§ Treść dokumentu:
——————————

Platforma cro.pl© Chorwacja online™ - podróżuj z nami po całym świecie! Odkryj Chorwację i nie tylko na forum obecnych i przyszłych Cromaniaków ツ

W 80 godzin dookoła Dalmacji - sierpień 2018

Nasze relacje z wyjazdów do Chorwacji. Chcesz poczytać, jak inni spędzili urlop w Chorwacji? Zaglądnij tutaj!
[Nie ma tutaj miejsca na reklamy. Molim, ovdje nije mjesto za reklame. Please do not advertise.]
Kapitańska Baba
Weteran
Avatar użytkownika
Posty: 12901
Dołączył(a): 16.12.2016

Nieprzeczytany postnapisał(a) Kapitańska Baba » 17.06.2019 14:36

gusia-s napisał(a):Musiałam się cofnąć na poprzednią stronę, bo przez tydzień zapomniałam gdzie zakotwiczyliśmy :mrgreen:

Z jedynego pobytu na Makarskiej Rivierze pamiętam, że bardzo późno się rozjaśniało, zanim słońce się przez Biokovo przebiło. Na Twoich fotkach też widać tą poranną szarówkę :)

——————————

§ Przekazane dane:
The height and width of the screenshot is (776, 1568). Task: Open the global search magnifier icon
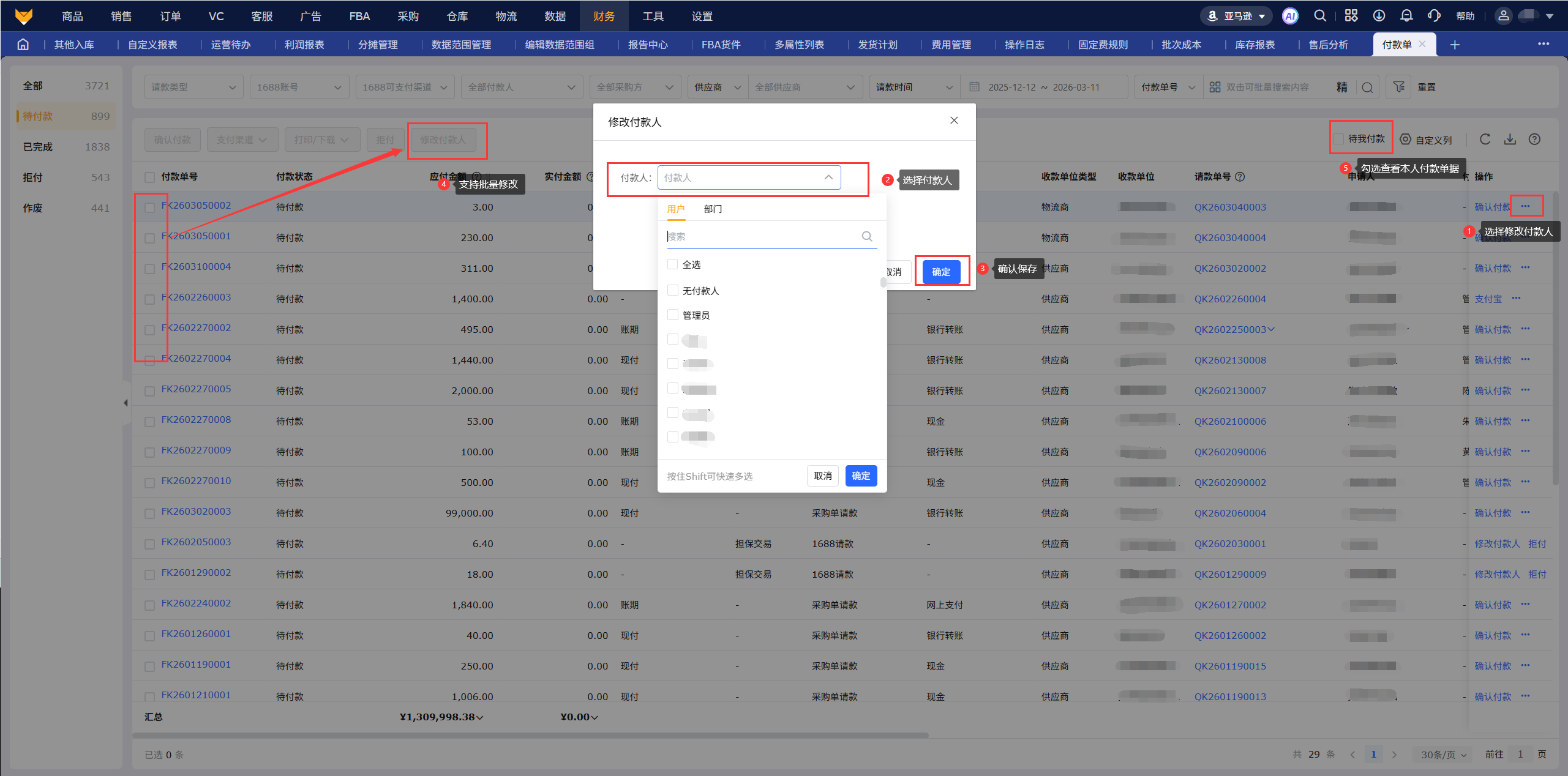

——————————

§ Polecenia do wykonania:
(1) Przepisz wiernie fragment relacji z podróży po Dalmacji zawarty między słowami „Z jedynego pobytu” a słowami „poranną szarówkę :)”, łącznie z nimi.
(2) Napisz dalszy ciąg relacji z podróży po Dalmacji, rozpoczynając bezpośrednio po jej ostatnim zdaniu.
Wiersze nie mają żadnego związku z relacją z podróży po Dalmacji.

§ Rozwiązania zadań:
(1)
Z jedynego pobytu na Makarskiej Rivierze pamiętam, że bardzo późno się rozjaśniało, zanim słońce się przez Biokovo przebiło. Na Twoich fotkach też widać tą poranną szarówkę :)

(2)
Po dłuższej przerwie to wcale Ci się nie dziwię ze nie pamiętałaś :mrgreen:

Tak, Makarska bardzo długo rano jest ciemna i ponura - jednak góry robią swoje :smo:
Kapitańska Baba
Weteran
Avatar użytkownika
Posty: 12901
Dołączył(a): 16.12.2016

Nieprzeczytany postnapisał(a) Kapitańska Baba » 18.06.2019 14:02

Bandera łopoce nam nad głowami

DSC_5751.JPG


O, właśnie przypomniało mi się coś.

Kiedyś tu na forum wywiązała się ostra dyskusja na temat bandery i miejsca do jej wieszania.

Pewien forumowicz zarzucał mi braki w wiedzy i to, że noszę swoją banderę w nieodpowiednim miejscu.

Ale ponieważ dyskusja toczyła się nie w mojej relacji a ja nie za bardzo chciałam tworzyć komuś wielkie OT – odpuściłam sobie wyjaśnienia.

Myślę że tutaj to dobry moment żeby chętnym wyjaśnić jak to z tą banderą jest.

Otóż wg etykiety jachtowej nosimy ją zawsze w miejscu najbardziej honorowym na jachcie – czyli na rufie.

Najwygodniej jeśli posiadamy tam flagsztok – wtedy po prostu wtykamy banderę i po kłopocie.

My również swoją banderę nosimy na rufie – jest przymocowana do achtersztagu gdyż czarterowe jachty flagsztoków nie posiadają.

Jednak podkreślam tutaj mocno – ponieważ pływamy czarterowym jachtem chorwackim – naszą banderą jest bandera armatora czyli chorwacka.

Nie mamy prawa na rufie nosić żadnej innej.

Do noszenia bandery Załogi, proporców klubowych itp. służy lewy saling – i dlatego pod nim właśnie mamy naszą polską banderę.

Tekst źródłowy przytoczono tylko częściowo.